A group, History Flight, recovered the remains from the remote Pacific atoll of Tarawa, the Marine Corps said. A ceremony was held Sunday in Pearl Harbor to mark their return.
History Flight has started identifying the remains, and the Defense POW/MIA Accounting Agency will complete the effort, the Marines said. The Marines plan to return the remains to their families after they've been identified.
More than 990 Marines and 30 sailors died during the three-day Battle of Tarawa in 1943. Japanese machine gun fire killed scores of Marines when their boats got stuck on the reef at low tide during the U.S. amphibious assault. Americans who made it to the beach faced hand-to-hand combat.
Only 17 of the 3,500 Japanese troops survived. Of 1,200 Korean slave laborers on the island, just 129 lived.

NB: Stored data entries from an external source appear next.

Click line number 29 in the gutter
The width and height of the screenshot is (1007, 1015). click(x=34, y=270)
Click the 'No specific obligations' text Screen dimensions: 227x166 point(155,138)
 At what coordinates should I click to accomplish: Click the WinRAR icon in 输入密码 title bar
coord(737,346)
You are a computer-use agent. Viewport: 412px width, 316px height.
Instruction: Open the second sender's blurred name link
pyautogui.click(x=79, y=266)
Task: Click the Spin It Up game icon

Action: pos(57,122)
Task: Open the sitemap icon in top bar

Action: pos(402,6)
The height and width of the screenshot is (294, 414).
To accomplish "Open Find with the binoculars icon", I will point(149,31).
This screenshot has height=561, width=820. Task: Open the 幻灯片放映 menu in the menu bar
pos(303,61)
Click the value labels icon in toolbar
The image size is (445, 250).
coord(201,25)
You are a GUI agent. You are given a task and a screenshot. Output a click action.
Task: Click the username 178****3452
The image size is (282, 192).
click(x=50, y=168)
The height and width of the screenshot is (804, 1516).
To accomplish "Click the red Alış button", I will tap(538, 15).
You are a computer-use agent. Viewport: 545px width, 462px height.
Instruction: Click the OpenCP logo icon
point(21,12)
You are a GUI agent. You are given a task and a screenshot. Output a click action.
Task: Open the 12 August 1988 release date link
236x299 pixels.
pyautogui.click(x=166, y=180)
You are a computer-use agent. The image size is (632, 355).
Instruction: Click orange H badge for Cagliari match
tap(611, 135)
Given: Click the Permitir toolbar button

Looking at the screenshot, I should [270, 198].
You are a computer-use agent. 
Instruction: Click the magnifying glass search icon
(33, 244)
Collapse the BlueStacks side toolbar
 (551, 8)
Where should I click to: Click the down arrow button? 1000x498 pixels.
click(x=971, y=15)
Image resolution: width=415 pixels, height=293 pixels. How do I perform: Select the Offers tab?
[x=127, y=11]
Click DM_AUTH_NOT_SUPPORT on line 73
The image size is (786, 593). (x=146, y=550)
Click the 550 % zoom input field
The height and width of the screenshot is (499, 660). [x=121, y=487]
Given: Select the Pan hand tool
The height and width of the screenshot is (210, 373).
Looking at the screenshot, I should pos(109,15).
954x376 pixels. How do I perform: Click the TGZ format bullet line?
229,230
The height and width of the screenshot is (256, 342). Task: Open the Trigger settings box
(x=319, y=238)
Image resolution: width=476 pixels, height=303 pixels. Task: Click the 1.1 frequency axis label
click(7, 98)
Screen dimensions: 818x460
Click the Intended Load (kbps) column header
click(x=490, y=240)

The U.S. quickly buried the thousands of dead on the tiny atoll. But the graves were soon disturbed as the Navy urgently built a landing strip to prepare for an attack on the next Pacific island on their path to Tokyo.
About 520 U.S. servicemen are still unaccounted for from the battle.
Preliminary work conducted by History Flight indicates the remains of 1st Lt. Alexander J. Bonnyman Jr., a Marine who was posthumously awarded the Medal of Honor, are among the 36 brought to Hawaii.
Gen. Joseph Dunford, the commandant of the Marines Corps, said in a statement he's pleased to learn of the discovery of the remains at Tarawa, the site of one of the service's most significant battles.
"It was also the first contested landing against a heavily fortified enemy, and a turning point in the development in our amphibious capability. The lessons learned at Tarawa paved the way for our success in the Pacific campaign and eventual end to the war," Dunford said.
History Flight brought attention to the Tarawa missing when its research indicated it had found the graves of 139 U.S. servicemen. The Marathon, Florida-based organization used ground-penetrating radar, reviewed thousands of military documents and interviewed veterans to narrow down possible gravesites.